(Records contained in a dataset)
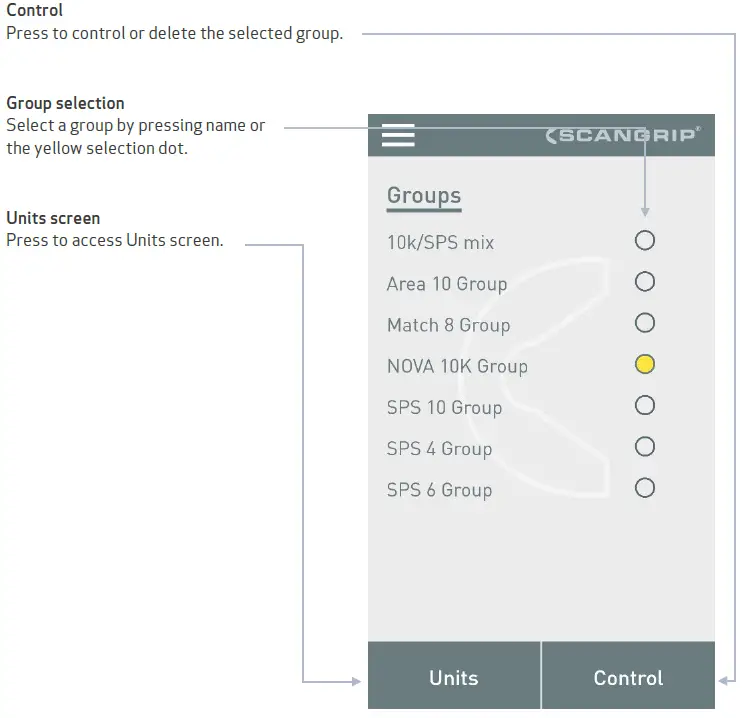744x718 pixels.
Task: Click the SCANGRIP logo
Action: [x=622, y=135]
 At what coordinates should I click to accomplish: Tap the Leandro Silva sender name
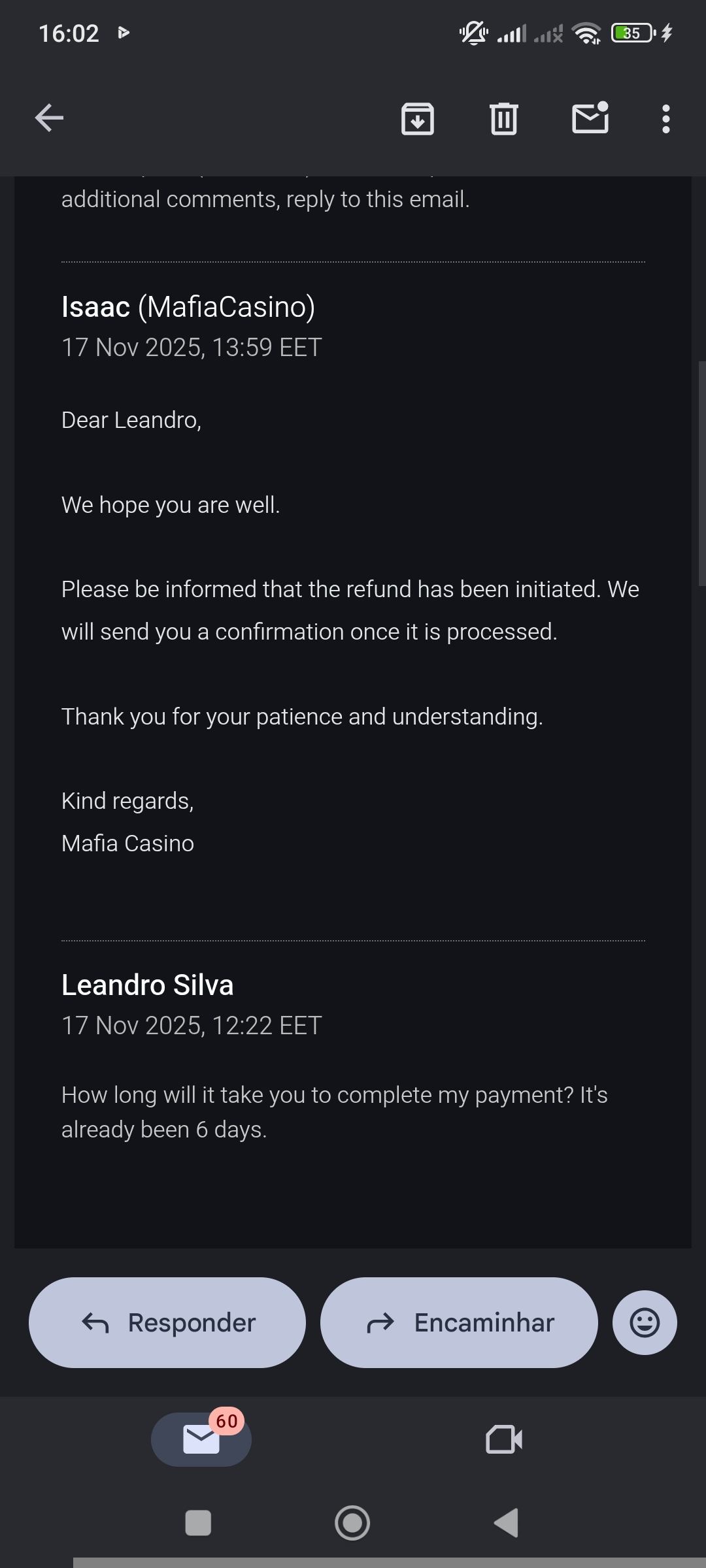click(x=148, y=985)
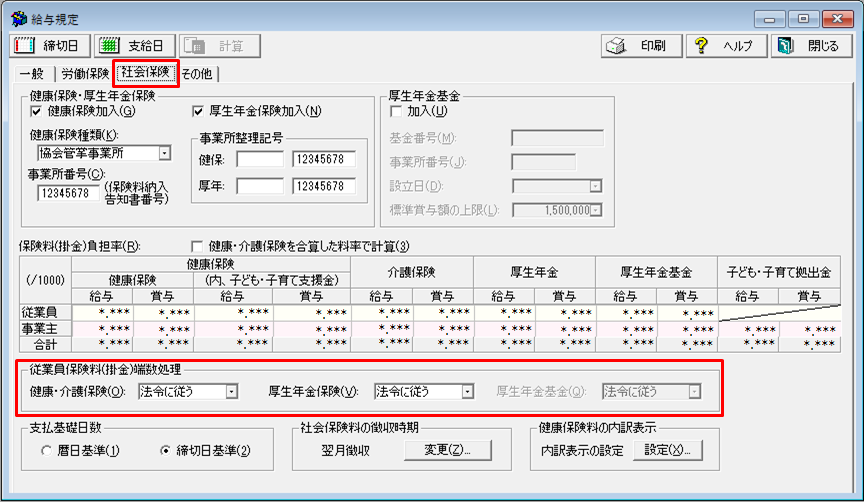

Task brief:
Transcribe the span of lines that runs from the line with "At what coordinates" to the end of the data, both ends included, exactly, with nothing else and no pictures.

Output:
 At what coordinates should I click to accomplish: Tap the Leandro Silva sender name
click(x=148, y=985)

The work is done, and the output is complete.